# Exercise prompt
From the line containing "Instruction: Click the" through the end of the entries, please repeat every line exactly and nothing more; the pictures do not belong in the copy.

# The data
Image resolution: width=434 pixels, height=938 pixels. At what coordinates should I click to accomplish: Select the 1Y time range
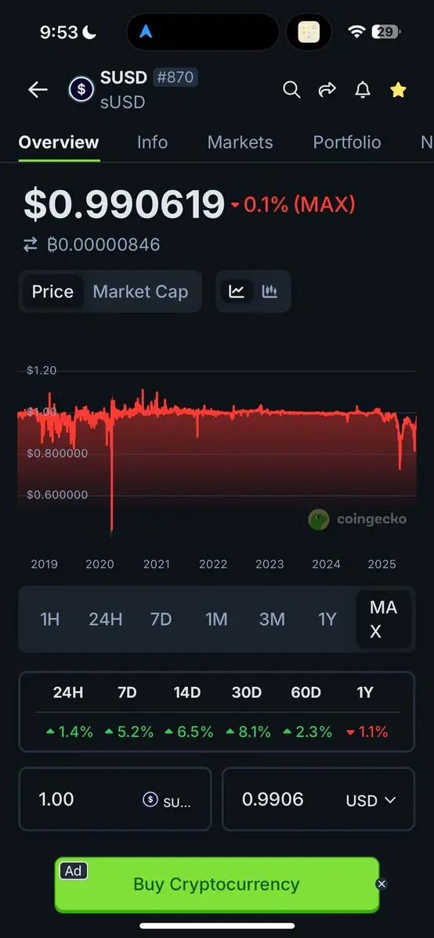pyautogui.click(x=327, y=619)
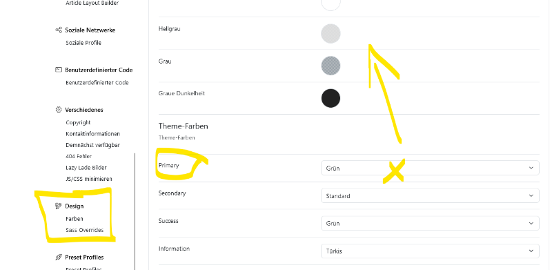Image resolution: width=552 pixels, height=270 pixels.
Task: Click the Verschiedenes gear icon
Action: point(59,110)
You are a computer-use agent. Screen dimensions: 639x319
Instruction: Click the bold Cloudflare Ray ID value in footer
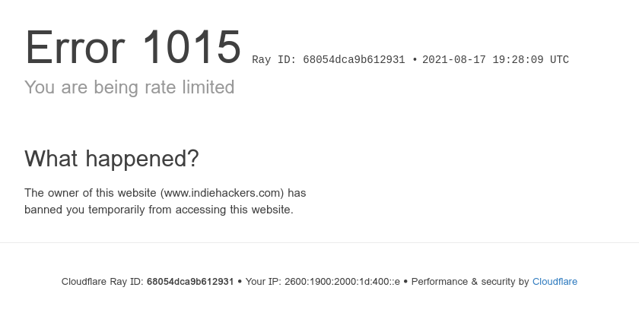coord(190,282)
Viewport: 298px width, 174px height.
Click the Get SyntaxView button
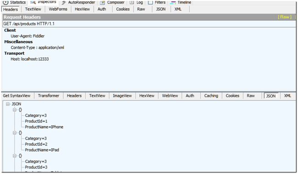click(17, 96)
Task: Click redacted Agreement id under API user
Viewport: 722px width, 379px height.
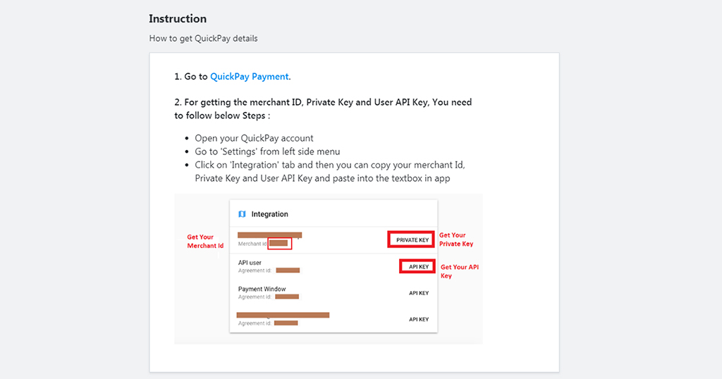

# Output of the exercise
Instruction: Click the bold Cloudflare Ray ID value in footer
coord(190,282)
Viewport: 298px width, 174px height.
Click the Get SyntaxView button
click(17, 96)
Task: Click redacted Agreement id under API user
Viewport: 722px width, 379px height.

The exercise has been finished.